La même hantise d’être pris de court, de ne pouvoir réagir à temps d’une manière pertinente,
imprègne la mise en observation stochastique, sans objectif précis, tout autant que le regard
professionnel, parental, citoyen. L’attention que nous portons à des façons de faire ou de se
faire, nous permet d’y faire face, de nous y adapter, en en appelant à des usages parents, en
« négociant » les capacités que nous avons déjà acquises en la matière. Notre maîtrise de ce
qui se fait, des façons de faire, des usages de, ne connaît aucun repos. Elle se fait en
constante déconstruction-reconstruction, du fait de l’usage que nous en faisons aussi bien que
d’usages dans lesquels nous n’avons aucune part mais auxquels sommes obligés de réagir.
L’usologie spontanée se fait tout autant en quête de régularités et de démentis que les sciences
et techniques dévolues à des ensembles d’usages précisés par le nom de leur « objet »
(anthropologie, physique, téléphonie). Elle vérifie des hypothèses stratégiques et en commet
de nouvelles. Elle produit des lois particulières, lois d’usages, qui couvrent la façon dont
« les choses » se produisent habituellement (une pierre coule au fond de l’eau, les poules
picorent) et les institutions auxquelles elles donnent lieu (comme la présentation de soi) ou la
façon dont les choses sont dénommées. Des « lois » pas toujours formalisées ni formalisables
en objurgations et conseils comme tiens-toi bien sur ta chaise, c’est comme ça qu’on fait.
Leur maîtrise et son partage font l’objet d’une éducation permanente et expliquent [v. début
première partie] les différents rires que suscitent des usages maladroits, inattendus, détournés,
la forme inattendue d’un nuage, un jeu de mots, les sanglots qui suivent la perte d’un être
cher, la fureur de voir détruire ce dont on avait l’usage, les protestations publiques, les
explosions sociales ou politiques provoquées par des traitements dégradants, le musellement
de l’opposition, le maintien d’institutions dépassées, comme le salariat.

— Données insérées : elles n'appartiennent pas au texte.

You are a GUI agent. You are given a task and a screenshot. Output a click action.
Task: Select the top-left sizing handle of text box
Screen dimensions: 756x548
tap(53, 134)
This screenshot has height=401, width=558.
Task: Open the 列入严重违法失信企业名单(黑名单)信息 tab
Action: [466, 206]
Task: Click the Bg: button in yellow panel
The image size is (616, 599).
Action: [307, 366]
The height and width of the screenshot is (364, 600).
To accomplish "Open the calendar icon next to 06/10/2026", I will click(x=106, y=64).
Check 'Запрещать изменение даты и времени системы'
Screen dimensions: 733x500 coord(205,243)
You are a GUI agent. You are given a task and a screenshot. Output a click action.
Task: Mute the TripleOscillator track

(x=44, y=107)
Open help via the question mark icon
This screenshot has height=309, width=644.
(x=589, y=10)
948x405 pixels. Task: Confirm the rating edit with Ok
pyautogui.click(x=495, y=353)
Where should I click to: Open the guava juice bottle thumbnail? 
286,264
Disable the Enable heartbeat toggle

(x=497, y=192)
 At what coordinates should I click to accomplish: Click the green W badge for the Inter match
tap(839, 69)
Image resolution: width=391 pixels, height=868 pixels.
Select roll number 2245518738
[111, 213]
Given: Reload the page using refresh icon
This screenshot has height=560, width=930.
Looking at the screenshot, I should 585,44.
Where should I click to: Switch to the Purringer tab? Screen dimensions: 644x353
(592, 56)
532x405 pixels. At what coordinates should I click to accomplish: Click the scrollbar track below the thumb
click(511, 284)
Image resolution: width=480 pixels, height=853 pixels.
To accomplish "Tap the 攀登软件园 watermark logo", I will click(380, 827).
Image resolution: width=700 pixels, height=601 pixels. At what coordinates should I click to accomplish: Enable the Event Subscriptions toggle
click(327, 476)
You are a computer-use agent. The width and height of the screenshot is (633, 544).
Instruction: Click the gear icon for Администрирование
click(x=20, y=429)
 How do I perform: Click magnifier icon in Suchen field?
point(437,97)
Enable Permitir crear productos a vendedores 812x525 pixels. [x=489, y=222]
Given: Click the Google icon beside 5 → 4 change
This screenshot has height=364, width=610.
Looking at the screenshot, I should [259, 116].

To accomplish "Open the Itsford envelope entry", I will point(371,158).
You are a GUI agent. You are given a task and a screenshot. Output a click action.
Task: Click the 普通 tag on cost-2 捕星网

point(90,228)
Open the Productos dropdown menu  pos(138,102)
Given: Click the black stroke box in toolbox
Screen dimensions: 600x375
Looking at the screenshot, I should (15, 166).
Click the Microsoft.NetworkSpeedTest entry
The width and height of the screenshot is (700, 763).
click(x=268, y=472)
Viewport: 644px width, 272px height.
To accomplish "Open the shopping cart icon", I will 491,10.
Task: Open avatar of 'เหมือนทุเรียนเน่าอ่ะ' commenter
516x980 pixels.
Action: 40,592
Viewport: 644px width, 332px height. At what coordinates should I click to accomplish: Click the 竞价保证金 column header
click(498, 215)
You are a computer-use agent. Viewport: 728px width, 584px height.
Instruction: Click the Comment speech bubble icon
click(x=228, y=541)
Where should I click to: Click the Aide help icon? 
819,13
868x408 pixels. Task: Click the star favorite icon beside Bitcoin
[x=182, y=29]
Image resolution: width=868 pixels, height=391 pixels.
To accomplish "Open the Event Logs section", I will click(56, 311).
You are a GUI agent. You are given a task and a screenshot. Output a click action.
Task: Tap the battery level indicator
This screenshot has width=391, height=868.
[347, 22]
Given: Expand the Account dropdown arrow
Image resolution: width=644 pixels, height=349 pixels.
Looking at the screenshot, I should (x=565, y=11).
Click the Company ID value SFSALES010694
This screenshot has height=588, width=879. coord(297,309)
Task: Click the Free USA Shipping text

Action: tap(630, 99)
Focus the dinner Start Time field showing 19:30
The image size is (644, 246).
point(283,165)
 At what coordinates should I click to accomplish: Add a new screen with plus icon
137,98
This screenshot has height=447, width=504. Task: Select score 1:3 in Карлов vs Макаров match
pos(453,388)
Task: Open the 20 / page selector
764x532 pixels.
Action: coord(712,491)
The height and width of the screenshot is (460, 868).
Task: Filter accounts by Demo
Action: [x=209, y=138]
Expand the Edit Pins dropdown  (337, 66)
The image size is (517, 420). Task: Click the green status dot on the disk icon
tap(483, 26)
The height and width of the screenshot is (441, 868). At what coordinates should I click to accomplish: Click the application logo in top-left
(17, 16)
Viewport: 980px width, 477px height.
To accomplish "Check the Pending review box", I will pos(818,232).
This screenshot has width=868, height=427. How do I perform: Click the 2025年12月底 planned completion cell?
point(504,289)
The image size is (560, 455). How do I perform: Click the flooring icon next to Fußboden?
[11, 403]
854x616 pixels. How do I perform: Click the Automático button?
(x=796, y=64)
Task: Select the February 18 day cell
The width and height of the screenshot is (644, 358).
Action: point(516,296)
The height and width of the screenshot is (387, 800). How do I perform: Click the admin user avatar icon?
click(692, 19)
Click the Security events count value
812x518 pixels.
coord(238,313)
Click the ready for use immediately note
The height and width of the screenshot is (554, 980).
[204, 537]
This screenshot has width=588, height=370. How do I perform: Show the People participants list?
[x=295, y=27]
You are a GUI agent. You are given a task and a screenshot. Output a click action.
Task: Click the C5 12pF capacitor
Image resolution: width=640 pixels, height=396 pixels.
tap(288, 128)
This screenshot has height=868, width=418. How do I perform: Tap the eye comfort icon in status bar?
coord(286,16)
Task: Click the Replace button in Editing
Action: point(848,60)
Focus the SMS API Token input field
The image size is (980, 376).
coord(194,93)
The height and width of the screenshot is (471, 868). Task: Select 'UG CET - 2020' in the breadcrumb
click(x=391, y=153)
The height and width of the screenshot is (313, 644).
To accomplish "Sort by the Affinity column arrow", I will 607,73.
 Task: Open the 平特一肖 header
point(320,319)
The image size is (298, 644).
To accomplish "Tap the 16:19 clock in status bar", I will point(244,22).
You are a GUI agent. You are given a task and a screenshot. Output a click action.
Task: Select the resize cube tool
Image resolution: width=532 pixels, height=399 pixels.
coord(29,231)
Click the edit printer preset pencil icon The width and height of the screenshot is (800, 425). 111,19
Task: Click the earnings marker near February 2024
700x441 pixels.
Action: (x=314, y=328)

Notre espèce doit comme les autres assumer des contraintes telles que manger, boire, dormir,
tenir debout, communiquer. Ces contraintes usologiques nous conduisent à faire certains
usages des usages de nature, métaphoriquement appelées « lois de la nature », tels que les
inventorient les sciences de la nature, la chimie ou la physique. L’usologie de ces
contraintes, leur stricte observation en tant qu’usages faits de X, fait apparaître que
dès sa première occurrence, l’usage se socialise
et que cette socialisation, son partage, en gage la maîtrise, vaut engagement. Le premier qui
le commet le construit en rapport avec les usages ambiants - il sait, de conscience
« consciente » ou non [ : v. première partie, à propos de l’usagier], qu’il s’en inspire, les détourne,
les rejette. Il se réjouit des performances obtenues, les communique ou tente de se les
réserver. La socialisation des usages est synonyme de programmation.
Leur institutionnalisation en tant qu’usages tend à les présenter comme seuls normaux et
universellement partageables. Elle en fait des critères de comparaison entre les tribus qui les
respectent et ceux qui, à l’intérieur de la tribu, s’y conforment plus ou moins « bien ». Tout
usage se transmute donc en message identitaire (symbolique). Il est voué à la construction
des « us et coutumes ». A ce titre, il peut donc se voir aussi bien refusé, contenu, combattu,
moqué, marginalisé, qu’adopté, cultivé, pris dans des logiques de performance, d’économie
de gestes ou de réflexion, qui maîtrisent sa reproduction et l’environnent de normes.
L’usologie étudie la maîtrise des usages à nouveaux frais, en montrant comment elle joue,
comment elle est détournée, comment la récupérer et comment la libérer.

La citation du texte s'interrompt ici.